> [Document segment]:
The Tandem of Liquid Chromatography and Network Pharmacology for the Chemical Profiling of Pule’an Tablets and the Prediction of Mechanism of Action in Treating Prostatitis

Abstract

Prostatitis, a prevalent urinary tract disorder in males, has a complex etiology that leads to severe clinical discomfort. Pule’an Tablets, a classic single-component formulation primarily based on rapeseed pollen, have been clinically proven to have a beneficial therapeutic effect on both prostatitis and benign prostatic hyperplasia. However, there is currently a lack of research on the chemical composition and mechanisms of action of Pule’an Tablets in treating prostatitis. In this study, using liquid chromatography–mass spectrometry (LC-MS), a total of 53 compounds in Pule’an Tablets were identified, including flavonoids, phenylpropionamides, lipids, glucosinolates, and nucleic acids. Subsequently, through a network pharmacology analysis, potential target genes and their mechanisms of action were predicted accordingly. The results suggested that genes such as LPAR5, LPAR6, LPAR4, LPAR3, LPAR2, LPAR1, F2, ENPP2, MMP9, and TNF, along with pathways like prostate cancer, endocrine resistance, bladder cancer, and the IL-17 signaling pathway, may represent potential pathways involved in the therapeutic effects of Pule’an Tablets. This study represents the first systematic investigation into the chemical composition of Pule’an Tablets, shedding light on the potential mechanisms underlying their efficacy in treating prostatitis. These findings could serve as a valuable reference for future pharmacological research on Pule’an Tablets.

> [Exercise]:
In the abstract on Pule’an Tablets, why did the researchers set out to profile the tablets' chemical composition and predict their mechanism of action?

> [Source material]:
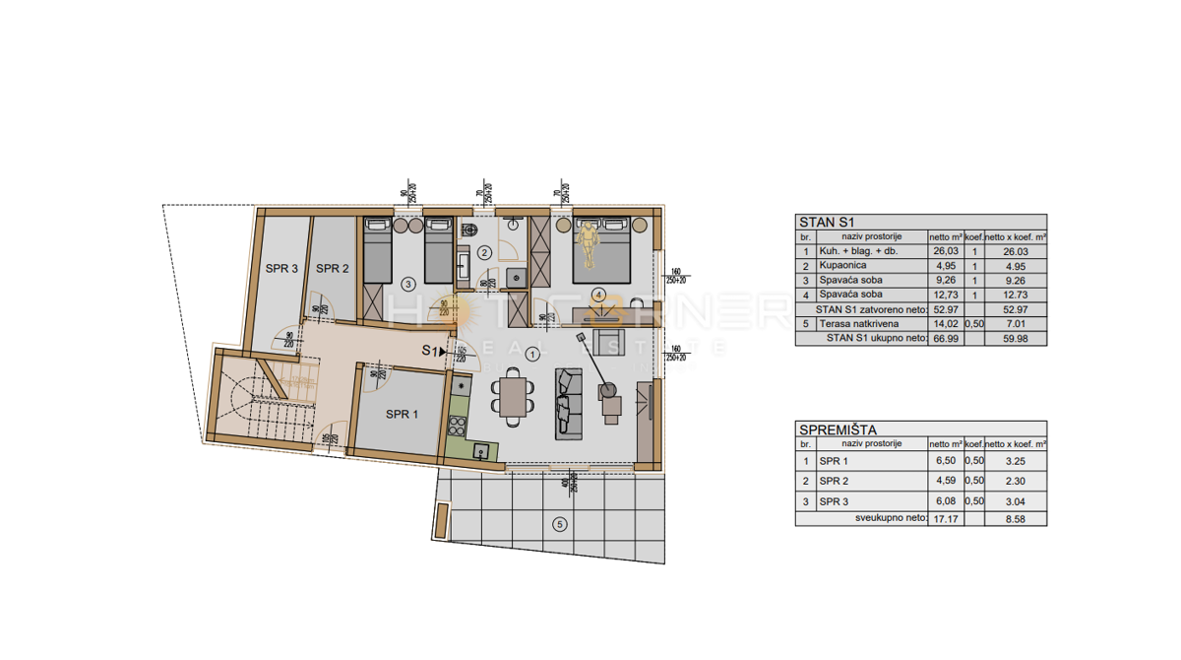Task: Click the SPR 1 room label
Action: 402,415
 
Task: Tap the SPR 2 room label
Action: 333,268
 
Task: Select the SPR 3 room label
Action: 281,268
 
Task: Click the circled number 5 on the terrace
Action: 559,524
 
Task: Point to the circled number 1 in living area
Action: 532,353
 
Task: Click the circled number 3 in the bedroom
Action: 408,285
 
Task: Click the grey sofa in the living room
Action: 568,402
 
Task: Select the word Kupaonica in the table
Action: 842,266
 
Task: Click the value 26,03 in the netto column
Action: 943,252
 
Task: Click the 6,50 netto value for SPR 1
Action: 943,461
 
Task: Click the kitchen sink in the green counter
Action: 480,449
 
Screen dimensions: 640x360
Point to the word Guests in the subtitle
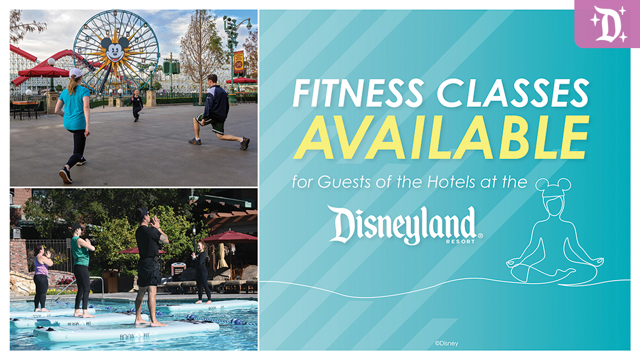344,182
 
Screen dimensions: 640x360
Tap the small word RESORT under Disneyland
461,242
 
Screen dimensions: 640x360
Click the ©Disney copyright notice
446,344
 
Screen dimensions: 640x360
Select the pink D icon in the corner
608,24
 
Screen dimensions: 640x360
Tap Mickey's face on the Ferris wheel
116,50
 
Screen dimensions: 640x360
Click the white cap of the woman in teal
76,73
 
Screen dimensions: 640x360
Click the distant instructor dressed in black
136,105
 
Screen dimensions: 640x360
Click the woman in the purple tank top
42,278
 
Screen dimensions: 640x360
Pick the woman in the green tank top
82,270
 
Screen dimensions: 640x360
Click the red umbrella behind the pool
230,237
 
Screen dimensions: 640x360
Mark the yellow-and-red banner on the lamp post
239,62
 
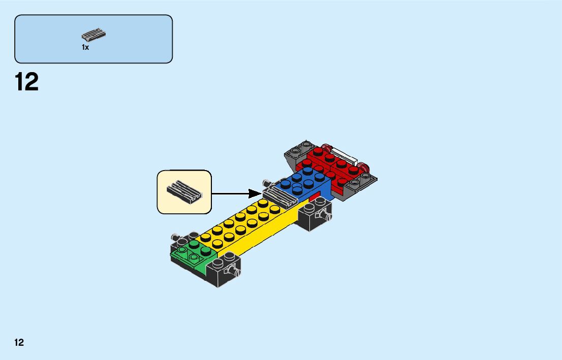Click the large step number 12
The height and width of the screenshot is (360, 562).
tap(27, 82)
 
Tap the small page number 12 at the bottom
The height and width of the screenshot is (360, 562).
tap(19, 342)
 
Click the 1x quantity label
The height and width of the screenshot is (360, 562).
tap(85, 47)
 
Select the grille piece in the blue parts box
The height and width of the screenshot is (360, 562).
tap(93, 36)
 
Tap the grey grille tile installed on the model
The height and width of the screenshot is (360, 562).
tap(280, 196)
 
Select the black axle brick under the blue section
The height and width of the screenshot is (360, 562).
tap(314, 215)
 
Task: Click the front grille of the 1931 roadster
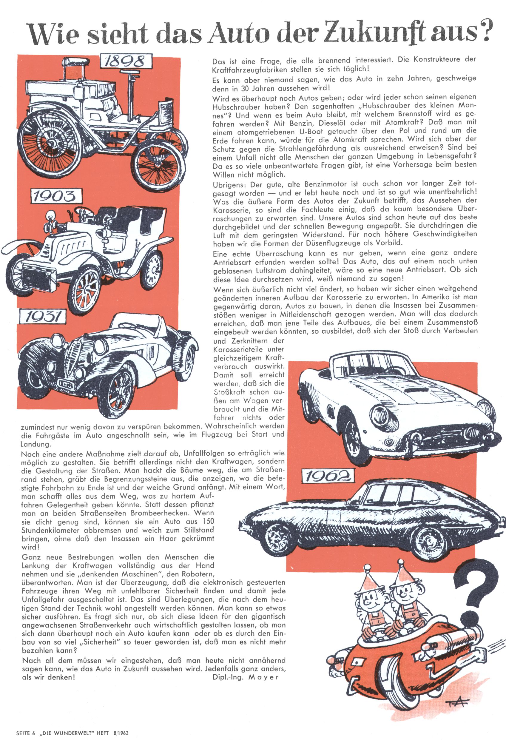(75, 360)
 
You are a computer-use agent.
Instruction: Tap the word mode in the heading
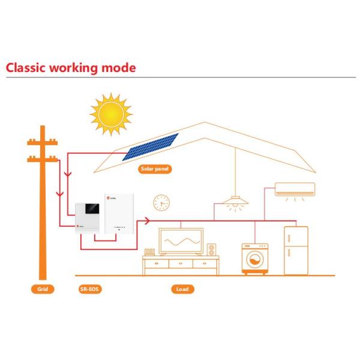[x=119, y=67]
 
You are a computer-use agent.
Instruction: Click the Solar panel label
[x=155, y=169]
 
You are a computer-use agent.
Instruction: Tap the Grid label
[x=42, y=289]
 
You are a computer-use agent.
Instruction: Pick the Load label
[x=182, y=289]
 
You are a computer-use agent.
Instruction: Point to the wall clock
[x=161, y=202]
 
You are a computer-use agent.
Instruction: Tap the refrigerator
[x=296, y=250]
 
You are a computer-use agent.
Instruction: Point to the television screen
[x=181, y=241]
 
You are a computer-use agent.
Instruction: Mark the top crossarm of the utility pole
[x=43, y=143]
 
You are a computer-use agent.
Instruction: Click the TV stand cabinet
[x=181, y=265]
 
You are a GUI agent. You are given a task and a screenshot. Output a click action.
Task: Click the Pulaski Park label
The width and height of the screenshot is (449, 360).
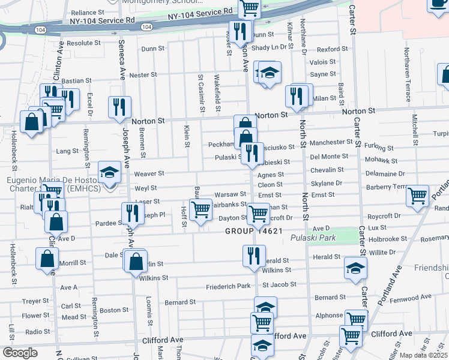pyautogui.click(x=313, y=238)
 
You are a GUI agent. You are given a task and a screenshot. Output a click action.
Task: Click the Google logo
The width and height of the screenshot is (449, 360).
pyautogui.click(x=20, y=353)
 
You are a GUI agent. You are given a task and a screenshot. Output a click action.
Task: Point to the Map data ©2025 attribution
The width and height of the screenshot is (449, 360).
pyautogui.click(x=423, y=355)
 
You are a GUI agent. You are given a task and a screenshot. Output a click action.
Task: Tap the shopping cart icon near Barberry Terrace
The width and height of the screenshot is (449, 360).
pyautogui.click(x=417, y=196)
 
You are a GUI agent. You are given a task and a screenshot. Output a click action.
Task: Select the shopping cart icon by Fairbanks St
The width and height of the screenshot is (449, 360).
pyautogui.click(x=200, y=209)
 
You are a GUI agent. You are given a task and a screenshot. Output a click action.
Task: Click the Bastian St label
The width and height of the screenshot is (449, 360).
pyautogui.click(x=76, y=80)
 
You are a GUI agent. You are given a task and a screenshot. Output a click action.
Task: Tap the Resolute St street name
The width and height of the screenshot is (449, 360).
pyautogui.click(x=83, y=43)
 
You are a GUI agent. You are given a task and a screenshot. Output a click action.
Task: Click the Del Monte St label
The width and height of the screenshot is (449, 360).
pyautogui.click(x=329, y=156)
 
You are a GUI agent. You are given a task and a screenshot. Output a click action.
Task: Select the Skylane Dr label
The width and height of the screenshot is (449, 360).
pyautogui.click(x=327, y=183)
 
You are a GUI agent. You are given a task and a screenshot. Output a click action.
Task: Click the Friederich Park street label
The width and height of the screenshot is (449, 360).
pyautogui.click(x=227, y=286)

> [Written response]:
Pule’an Tablets had been clinically shown to help with prostatitis and benign prostatic hyperplasia. Still, research on their chemical composition and on how they act in treating prostatitis was lacking. The study filled that gap by using LC-MS to identify 53 compounds, then network pharmacology to predict potential target genes and mechanisms.